Ngomongin soal Agustus…

Dari jaman masih kecil dulu, tiap kali bulan ini tiba, mesti bakalan banyak pernak-pernik merah putih yang dihias di jalan. Euforianya udah terasa di awal bulan. Padahal peringatannya sendiri di pertengahan bulan. Wajar aja sih, secara ini adalah suatu momentum.


Buat aku pribadi, hal tersebut seperti mengenang kembali betapa sulitnya terlepas dari belenggu penjajahan. Selama sekian ratus tahun dijajah, diperas, dan ditindas. Bahkan sebagai penduduk asli suatu negeri yang tak bisa merasakan kekayaan yang dimiliki negeri sendiri itu rasanya, menyedihkan. Ada yang sampai memilih mati untuk terhindar dari siksaan, ada yang pasrah dan tak berdaya berada dalam tekanan penjajah, ada juga yang memilih bertarung hingga sampai titik darah penghabisan.

 

Tapi, bagaimanapun perjuangan mereka dulu, bukankah seharusnya kita bersyukur atas kenikmatan yang kita rasakan hingga detik ini? And of course… sudah jadi tugas bagi generasi selanjutnya agar kemerdekaan itu tetap bisa dinikmati sampai kapanpun.



Hiyaa… ini berat sih. Serius.

Memang, udah gak jaman lagi mengusir penjajah dengan bambu runcing ataupun perang. Gak tau kapan-kapan bagaimana. Tetapi makin kesini aku sadar, perang yang sebenarnya itu pada hal-hal yang tak terlihat. Musuh yang bersembunyi di balik selimut. Musuh yang menyamar dalam topeng-topeng kebaikan. Musuh yang terlihat innocent, padahal dibaliknya banyak jebakan. Gak kebayang kan, ditengah terlenanya kita dalam memperjuangkan kemerdekaan, secara perlahan warisan kita dirampas dengan muslihat yang sangat-sangat halus. Kalau kita gak pintar-pintar menjaga diri ataupun bersikap waspada, wassalam. Tamatlah sudah.


Kalau dibawa secara personal, aku sendiri sebenarnya masih bingung, yang dimaksud merdeka itu seperti apa. Iya sih, merdeka itu bebas. Yang merdeka mah negeriku. Aku? Entahlah.

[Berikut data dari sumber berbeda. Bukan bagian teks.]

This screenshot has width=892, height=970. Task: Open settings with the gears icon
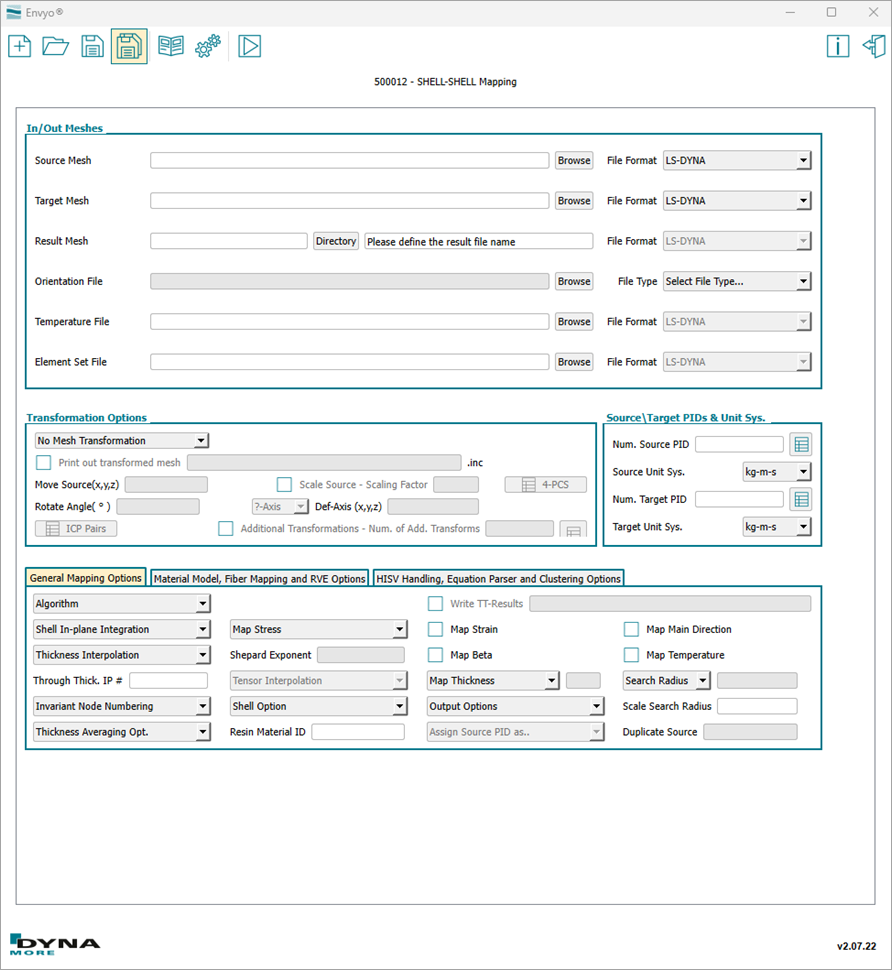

Sebab melawan penjajah bernama kemalasan ini lebih sulit dari yang kuduga. Sangat-sangat sulit. Apalagi di masa karantina gini. Habis, kemalasan ini juga menimbulkan kenikmatan tersendiri sih. Contoh, jadi kaum rebahan yang hanya mantengin gadget seharian.

Kalau target ditentukan orang lain, mungkin mudah aja bagiku buat menyelesaikan itu sesegera mungkin. Tapi kalau diri sendiri yang menciptakan target, uh… rentan banget buat molor dan kemudian tertunda lagi dan lagi.


Btw, soal target, mari beri apresiasi pada diri sendiri yang akhirnya bisa memecahkan rekor pencapaian setelah sekian lama tertunda.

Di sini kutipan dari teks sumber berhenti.